Mucosal-associated invariant T (MAIT) cells are an evolutionarily conserved subset of innate-like T cells that localize preferentially to the gastrointestinal (GI) tract and recognize microbial vitamin metabolite antigens. However, the molecular and cellular mechanisms of protective MAIT cell functions and their regulation in intestinal immunity are not known. Our long-term goal is to understand the role and function of MAIT cells in intestinal immunity. Based on our Preliminary Studies, we hypothesize that MAIT cells play a protective role during intestinal infection with Salmonella typhimurium or Citrobacter rodentium. Using a newly established, traceable MAIT TCR retrogenic mouse model, we will test our central hypothesis in the following three specific aims:
in Aim 1, we will define the antigen-presenting cells systemically and in the intestinal tract that are critical for MAIT cell activation during infection.

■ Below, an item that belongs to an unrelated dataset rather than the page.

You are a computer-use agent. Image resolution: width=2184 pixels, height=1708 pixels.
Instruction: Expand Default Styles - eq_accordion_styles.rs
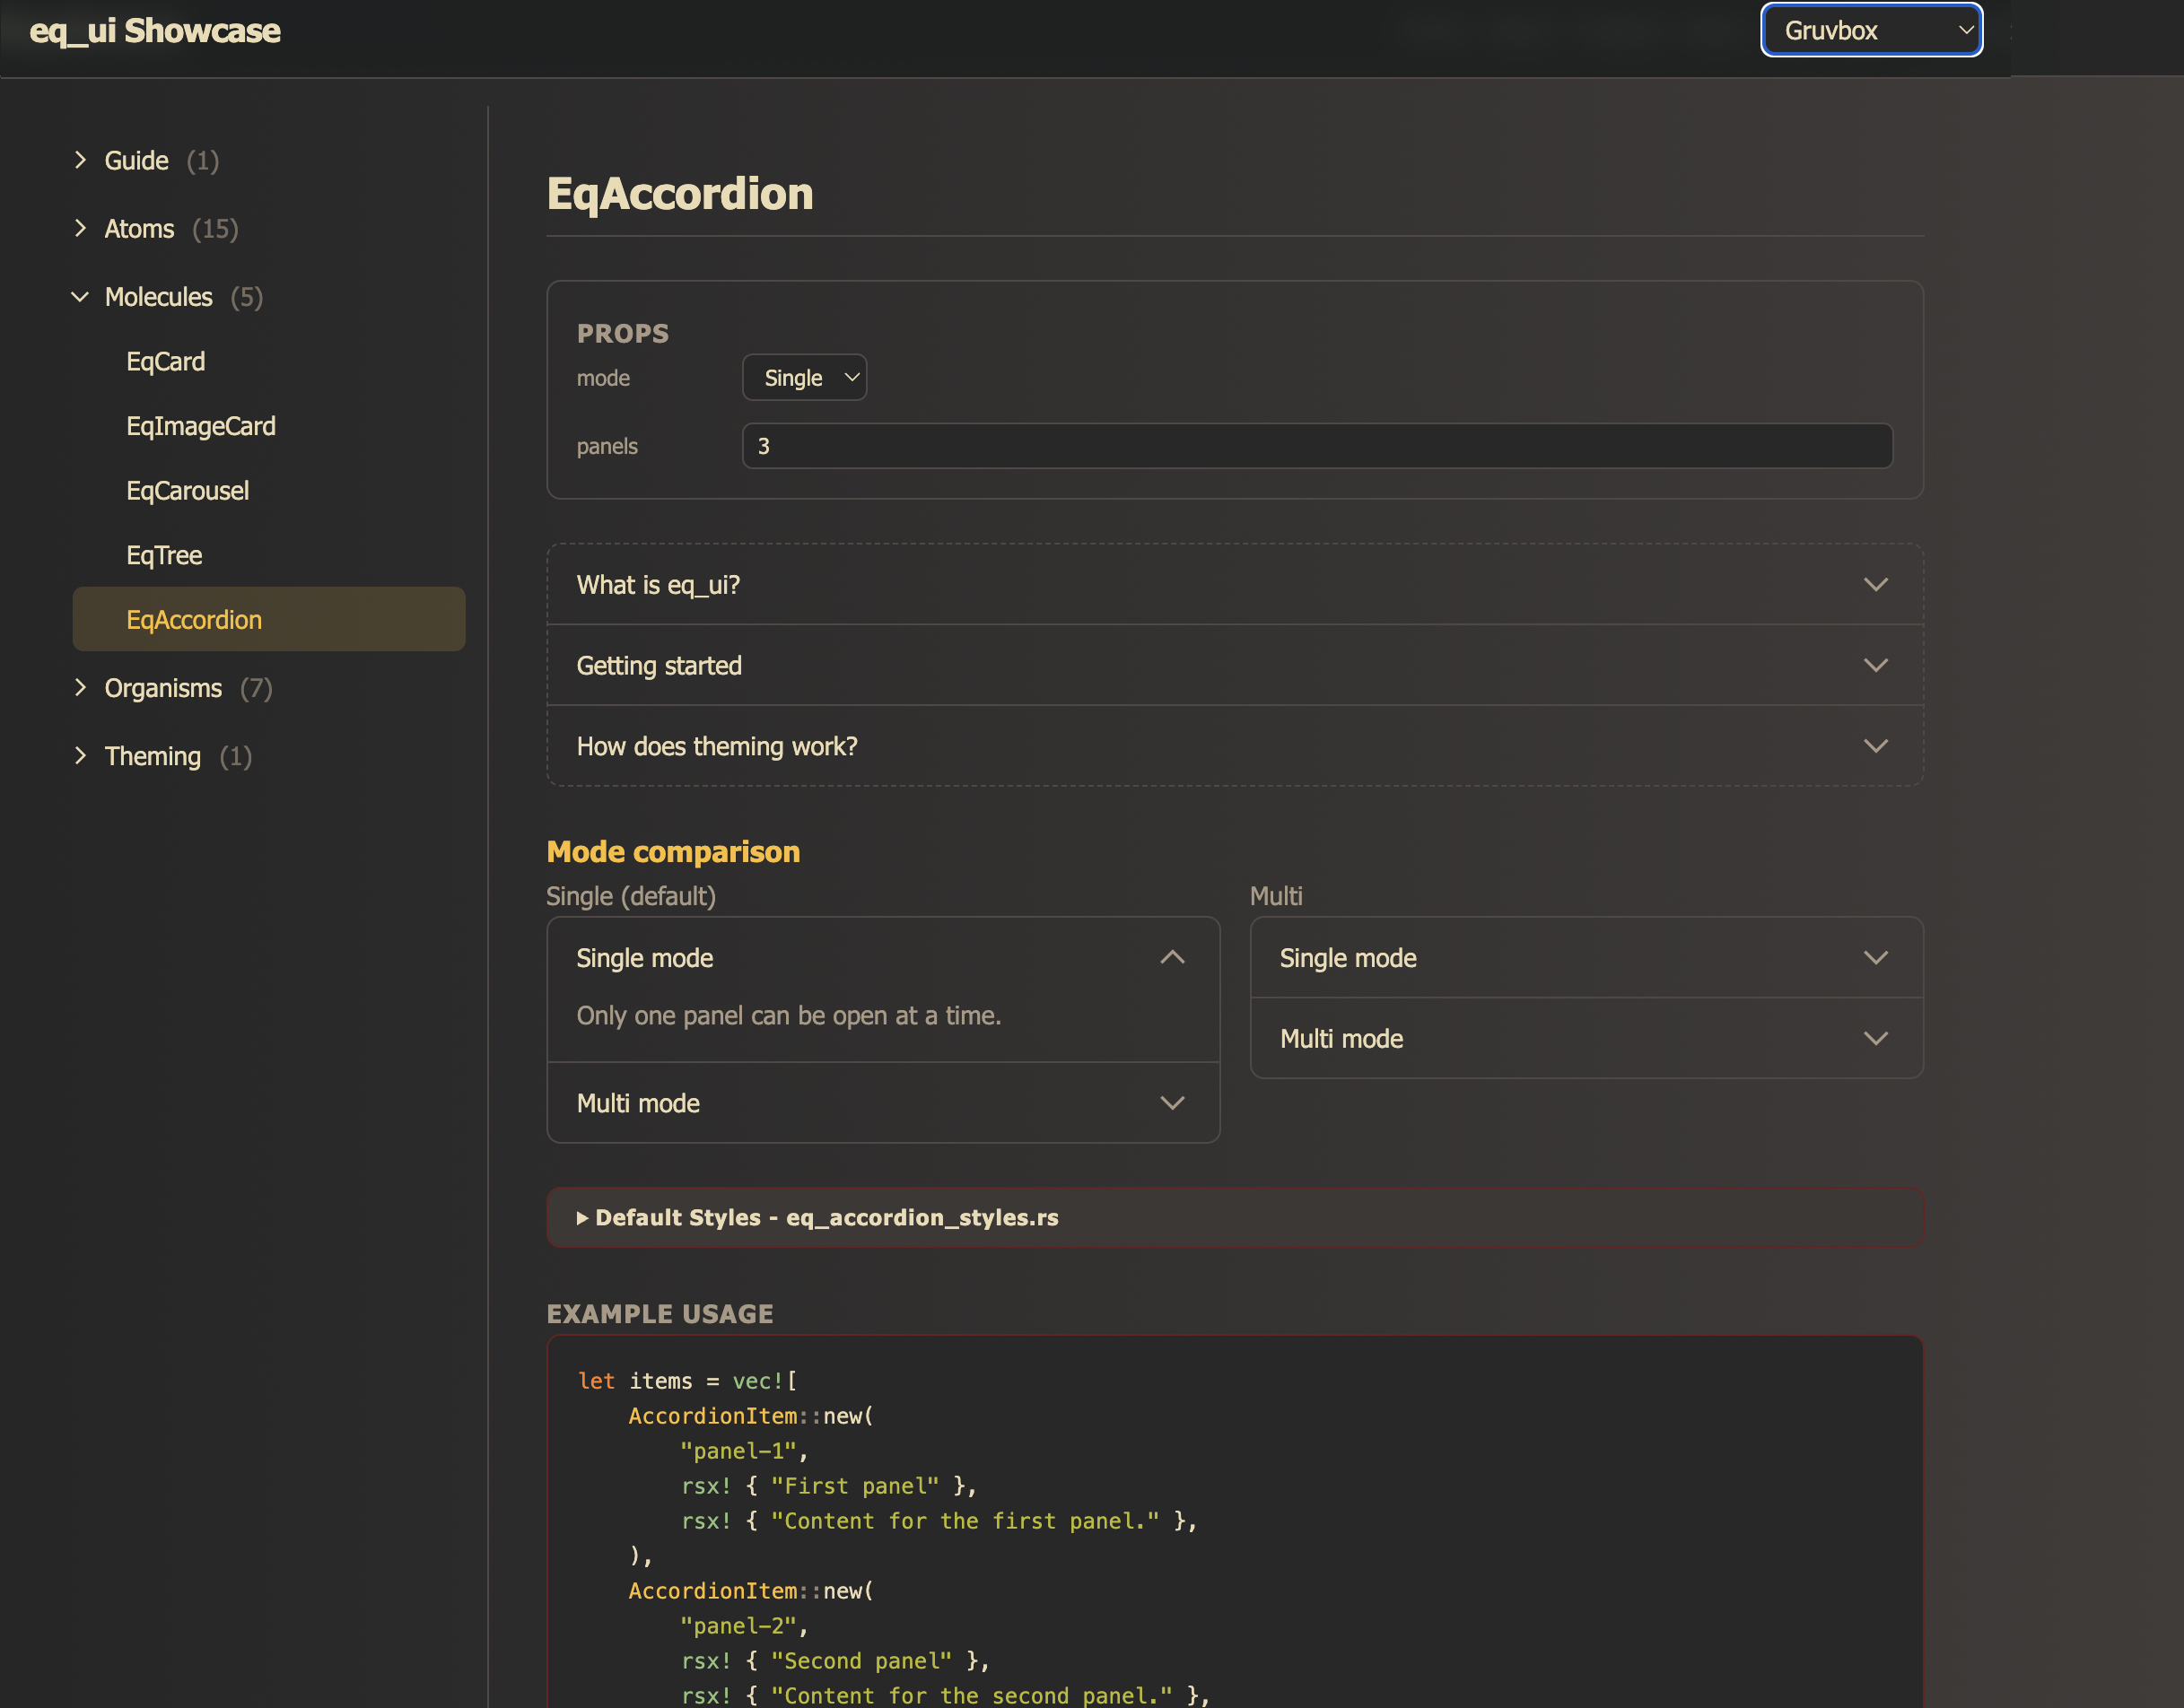(x=818, y=1217)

In Aim 2, we will determine the role of MAIT cells in early, innate and late, adaptive immunity during intestinal infection with S. typhimurium or C. rodentium.
In Aim 3, we will utilize targeted, antigen-mediated activation of MAIT cells to determine the therapeutic potential of MR1/MAIT cells to enhance protective intestinal immunity. Together, these studies will define the role of MAIT cells in intestinal infection and will lay the foundation to target these cells to enhance protective intestinal immune responses. Together, these studies are expected to significantly advance our understanding of MR1/MAIT cell biology.
Bacterial infections of the gastrointestinal tract are a leading cause of diarrhea worldwide, with Salmonella spp. and enteropathogenic and enterohemorrhagic E. coli (EPEC, EHEC) being among the most common causative bacterial agents. Greater understanding of the immune parameters associated with protection from intestinal infection is required to provide a solid foundation for the development of novel and improved protective or therapeutic strategies against these infections. Here, we propose to define the contribution of MR1-restricted Mucosal-Associated Invariant T (MAIT) cells, a T cell population that is very abundant in the human gastrointestinal tract, to protective immunity during intestinal infection. We have developed a novel tractable small animal model that overcomes previous difficulties to study MAIT cells in vivo, and propose to use this model to study the role of MAIT cells during infection with Salmonella typhimurium or Citrobacter rodentium, a mouse model for human EPEC and EHEC infection. These studies will improve our understanding of intestinal mucosal immunity and may result in novel and improved protective strategies.